No Address is an American alternative rock/post-grunge band, from Tallahassee, Florida, United States. They are best known for their single "When I'm Gone (Sadie)" (#12 - Mainstream Rock Tracks, No. 21 - Modern Rock Tracks). On May 18, 2007, melodic.net posted an article about lead singer Ben Lauren's future solo album under the Indegoot Entertainment umbrella.

==Band break up==
The band announced their breakup on Wednesday, September 6, 2006, in a MySpace blog with the headline "The End". Here is the posted blurb:
"I wish that I could be more specific about what happened. It's a long story and it doesn't matter anyhow. What matters is that the old makes way for the new. We are all still doing music in some capacity, some of us are together and some of us aren't. Bands break up, relationships change, music takes us other places. "Time Doesn't Notice" and the tours in 2005 were precious memories for all of us and YOU made that happen for No Address. Thanks so much for giving us such great experiences."

==Reunion==
On June 21, 2007, the band cryptically announced a possible reunion in a MySpace blog with the headline "The New Old No Address Record: Let It Out." The blog hints that a new record may be in the band's future. On July 13, 2007, Ben Lauren posted a bulletin on MySpace saying "All original members are back. A new record is being recorded beginning in September. Very exciting news!".

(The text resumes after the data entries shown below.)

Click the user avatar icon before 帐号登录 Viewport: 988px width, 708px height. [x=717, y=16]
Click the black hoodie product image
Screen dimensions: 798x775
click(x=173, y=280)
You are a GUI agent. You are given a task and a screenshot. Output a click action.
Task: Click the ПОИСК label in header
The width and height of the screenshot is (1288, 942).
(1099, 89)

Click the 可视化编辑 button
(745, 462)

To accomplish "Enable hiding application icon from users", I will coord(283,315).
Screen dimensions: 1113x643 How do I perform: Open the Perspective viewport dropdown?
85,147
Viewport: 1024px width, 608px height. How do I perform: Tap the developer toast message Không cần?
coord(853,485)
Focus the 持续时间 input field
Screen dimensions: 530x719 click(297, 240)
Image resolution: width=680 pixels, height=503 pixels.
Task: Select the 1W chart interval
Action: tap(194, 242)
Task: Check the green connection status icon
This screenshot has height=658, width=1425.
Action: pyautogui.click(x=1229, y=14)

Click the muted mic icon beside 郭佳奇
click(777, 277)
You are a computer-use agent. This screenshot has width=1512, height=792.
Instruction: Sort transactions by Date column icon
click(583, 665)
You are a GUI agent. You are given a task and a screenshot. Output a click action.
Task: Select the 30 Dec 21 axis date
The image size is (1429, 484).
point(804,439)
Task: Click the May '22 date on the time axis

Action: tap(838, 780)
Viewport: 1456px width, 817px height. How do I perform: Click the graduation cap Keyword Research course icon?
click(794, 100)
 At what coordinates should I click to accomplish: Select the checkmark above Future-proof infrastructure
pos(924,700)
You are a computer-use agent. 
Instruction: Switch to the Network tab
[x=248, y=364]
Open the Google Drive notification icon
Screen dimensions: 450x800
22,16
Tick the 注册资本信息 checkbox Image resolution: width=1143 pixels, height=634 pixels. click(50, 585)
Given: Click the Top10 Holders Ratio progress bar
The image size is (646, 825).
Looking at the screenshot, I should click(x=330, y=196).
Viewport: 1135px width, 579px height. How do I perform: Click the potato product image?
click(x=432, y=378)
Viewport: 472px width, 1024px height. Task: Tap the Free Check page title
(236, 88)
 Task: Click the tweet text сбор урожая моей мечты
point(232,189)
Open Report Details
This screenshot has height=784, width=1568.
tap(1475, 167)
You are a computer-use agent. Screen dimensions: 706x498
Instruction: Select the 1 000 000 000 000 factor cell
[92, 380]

In late April, 2009, Ben Lauren sent a cryptic message through Twitter that hinted to a reunion. The details were released at a later date that No Address would be headlining the Second Annual Soldier City Benefit For The Troops on May 16, 2009, in St. Cloud, Florida. Lauren is currently a professor at University of Miami.

==Current line-up==
- Ben Lauren - Vocals
- Justin Long - Guitar
- Randy Lane - Drums
- Bill Donaldson - Bass
- Phil Moreton - Guitar

==Discography==
- Let It Out (November 12, 2003)
- Time Doesn't Notice (April 26, 2005)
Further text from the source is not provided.